§ Problem statement:
Nothing but an exact copy is asked for: the lines in the material below from the one with "Where should I click to: Click the" through the one with "Given: Click into the Price (inc GST) field", pictures excluded.

§ Data:
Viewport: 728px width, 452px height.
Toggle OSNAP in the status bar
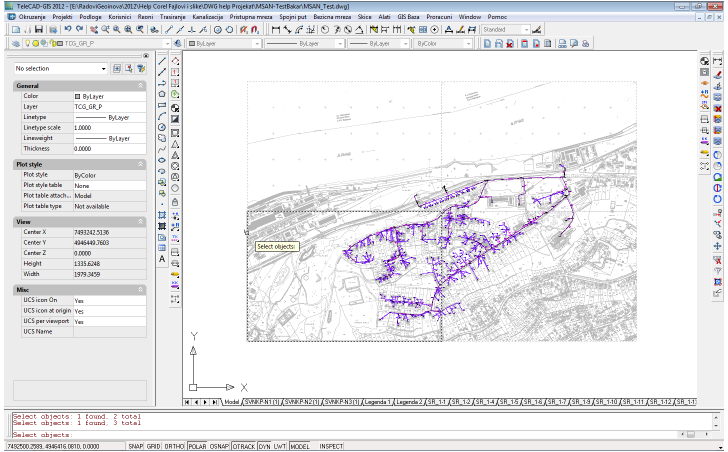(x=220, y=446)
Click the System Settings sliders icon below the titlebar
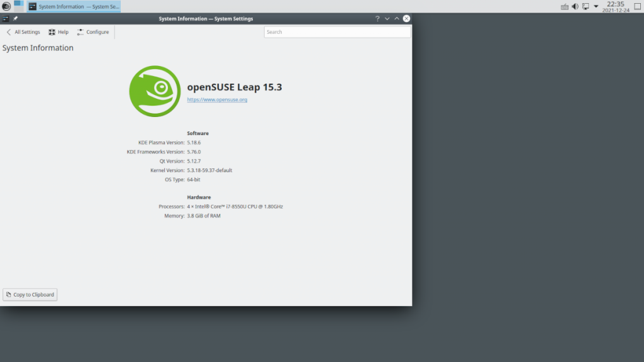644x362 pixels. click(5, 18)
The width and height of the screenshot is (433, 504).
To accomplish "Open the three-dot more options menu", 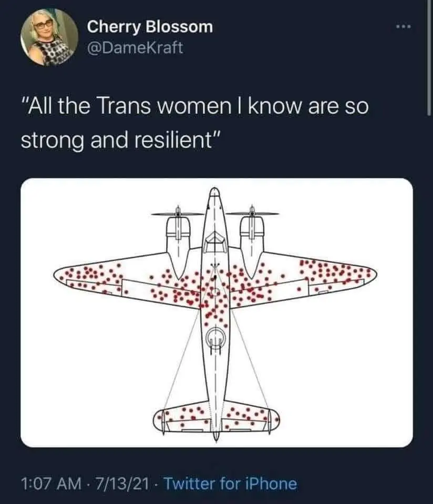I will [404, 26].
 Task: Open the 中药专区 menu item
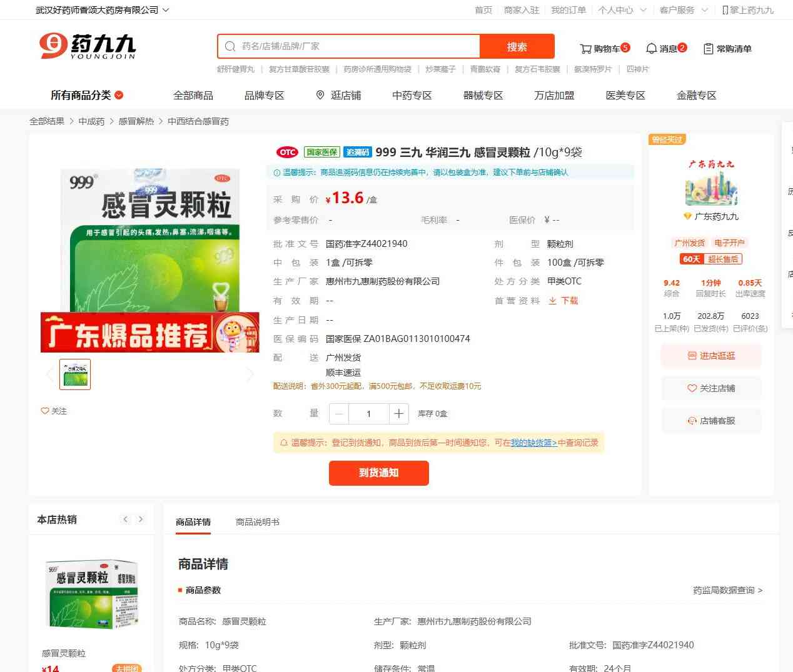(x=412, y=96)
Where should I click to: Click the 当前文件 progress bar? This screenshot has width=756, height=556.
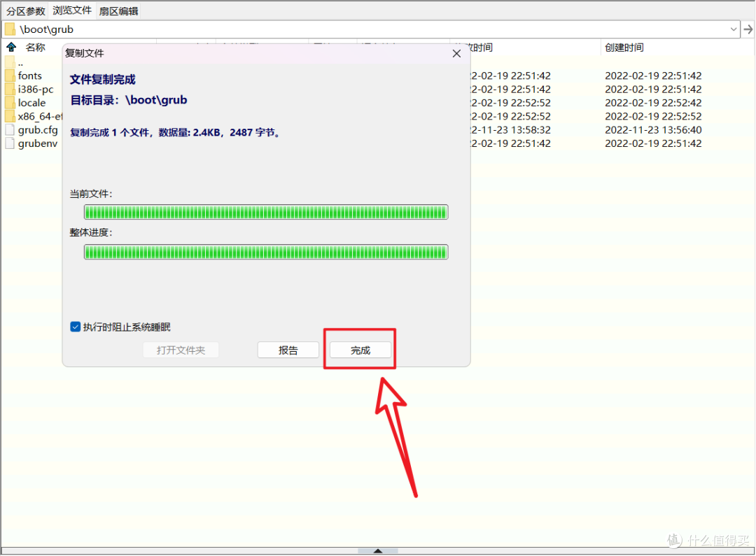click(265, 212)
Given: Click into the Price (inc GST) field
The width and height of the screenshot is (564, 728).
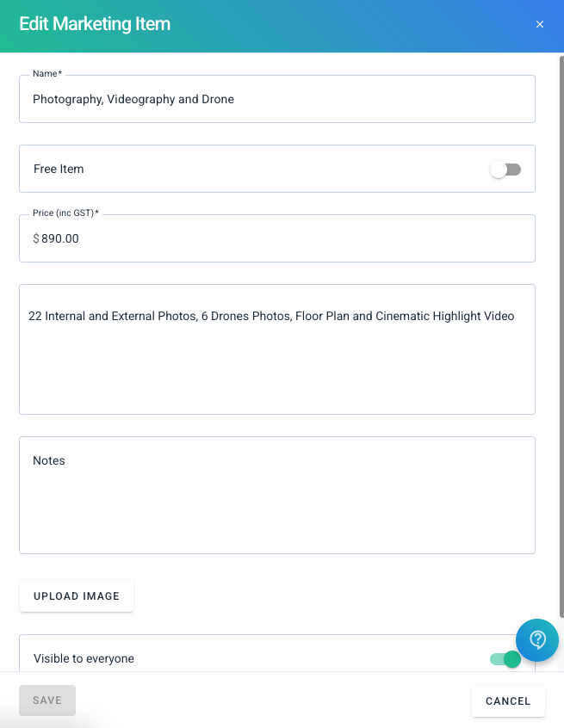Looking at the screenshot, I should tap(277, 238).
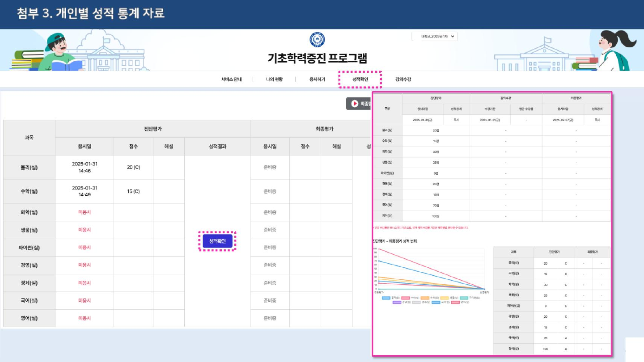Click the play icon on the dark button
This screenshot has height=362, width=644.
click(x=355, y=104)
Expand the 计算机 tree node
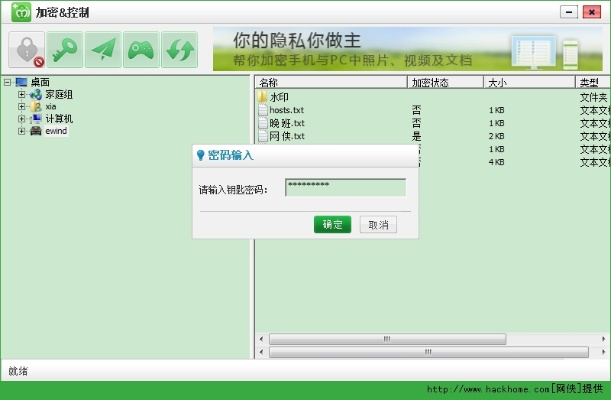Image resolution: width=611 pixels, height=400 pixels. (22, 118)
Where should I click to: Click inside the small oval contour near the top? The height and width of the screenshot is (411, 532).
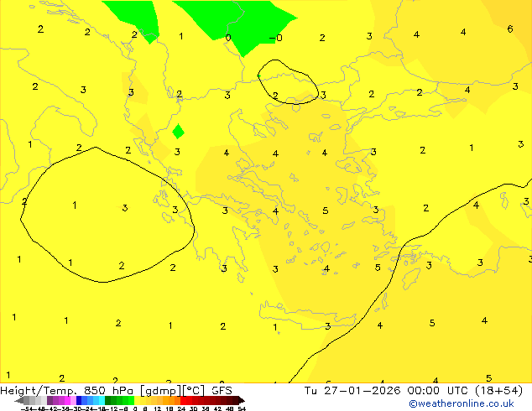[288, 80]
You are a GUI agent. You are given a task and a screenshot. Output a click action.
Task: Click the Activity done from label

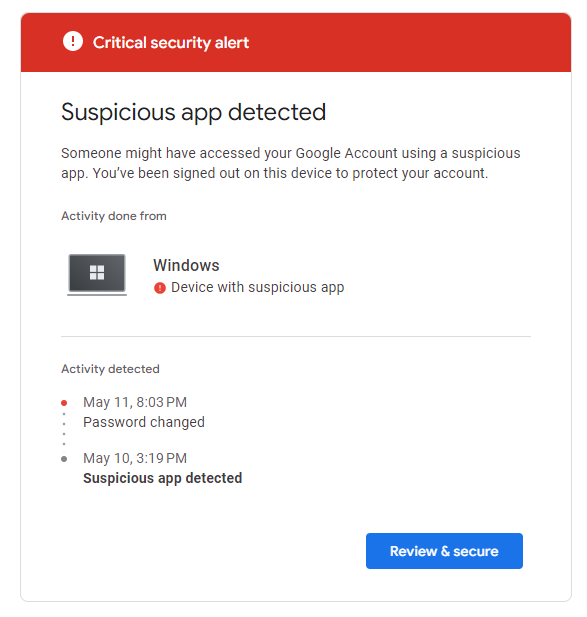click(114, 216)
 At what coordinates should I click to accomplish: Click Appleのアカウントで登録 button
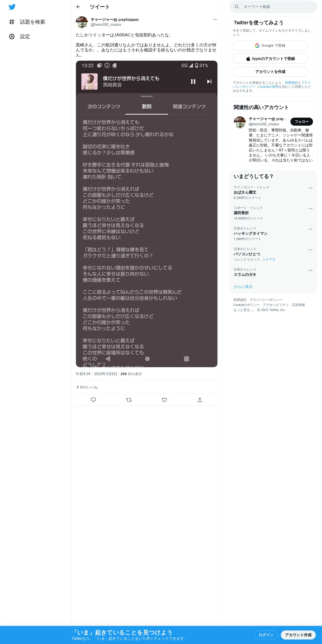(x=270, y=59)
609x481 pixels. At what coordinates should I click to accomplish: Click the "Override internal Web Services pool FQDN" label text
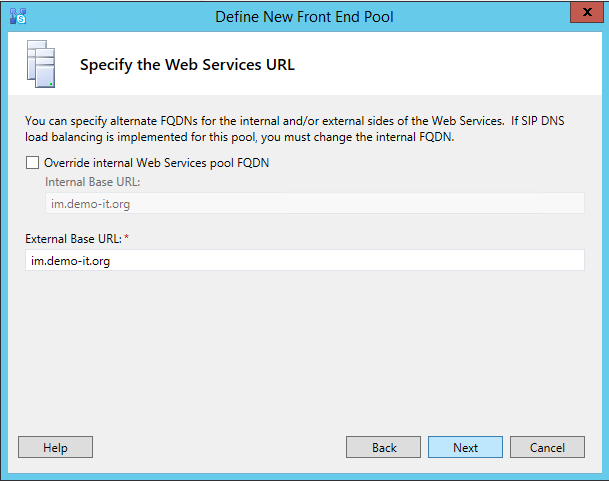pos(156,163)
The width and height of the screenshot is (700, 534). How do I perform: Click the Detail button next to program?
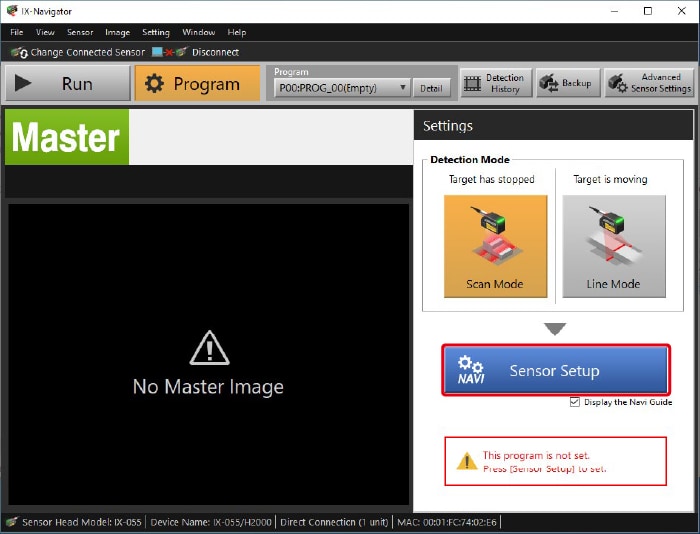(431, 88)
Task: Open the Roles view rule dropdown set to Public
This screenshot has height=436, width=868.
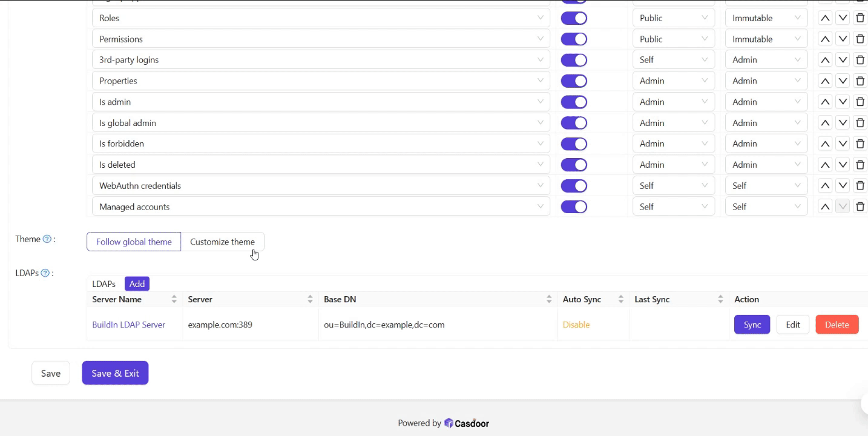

§ Solution to this task:
Where should I click to: Click the 当前文件 progress bar? This screenshot has width=756, height=556.
click(265, 212)
Given: Click into the Price (inc GST) field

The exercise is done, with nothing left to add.